* Data shown *
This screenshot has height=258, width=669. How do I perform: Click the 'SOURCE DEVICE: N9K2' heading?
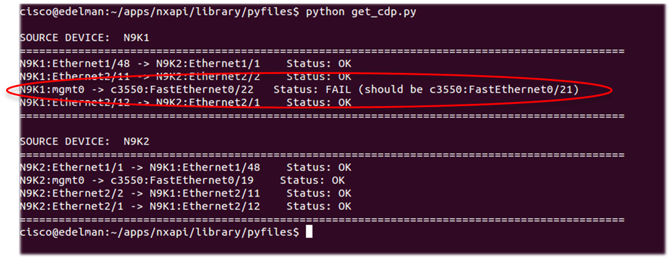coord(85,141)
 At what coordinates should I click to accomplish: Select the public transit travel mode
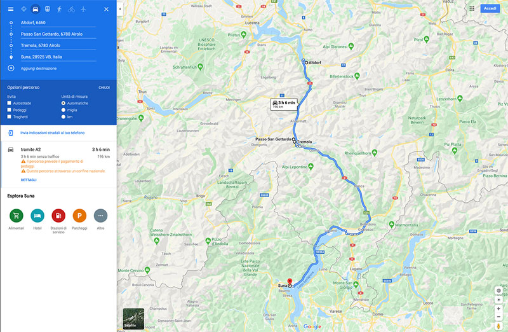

---

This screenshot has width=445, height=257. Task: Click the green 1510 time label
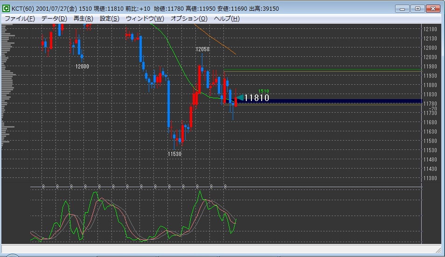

* * *

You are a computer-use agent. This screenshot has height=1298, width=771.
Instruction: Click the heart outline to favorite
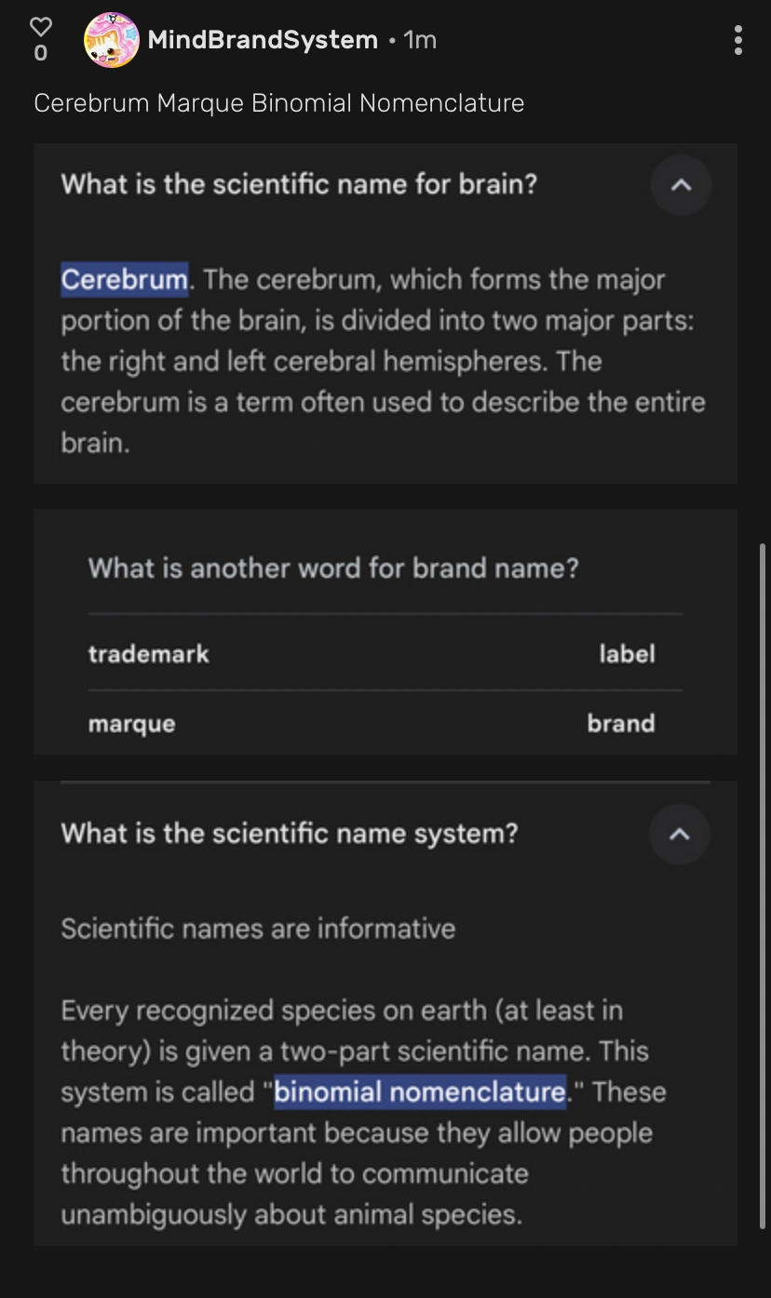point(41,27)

* What you have to do *
Exactly as written above, retype the lines starting at the one holding "This screenshot has height=258, width=669." and ending at the one holding "At what coordinates", both included, but not the pictures.

* Result of this exercise *
This screenshot has height=258, width=669. How do I perform: Click the 'SOURCE DEVICE: N9K2' heading?
coord(85,141)
 At what coordinates should I click to accomplish: Select the public transit travel mode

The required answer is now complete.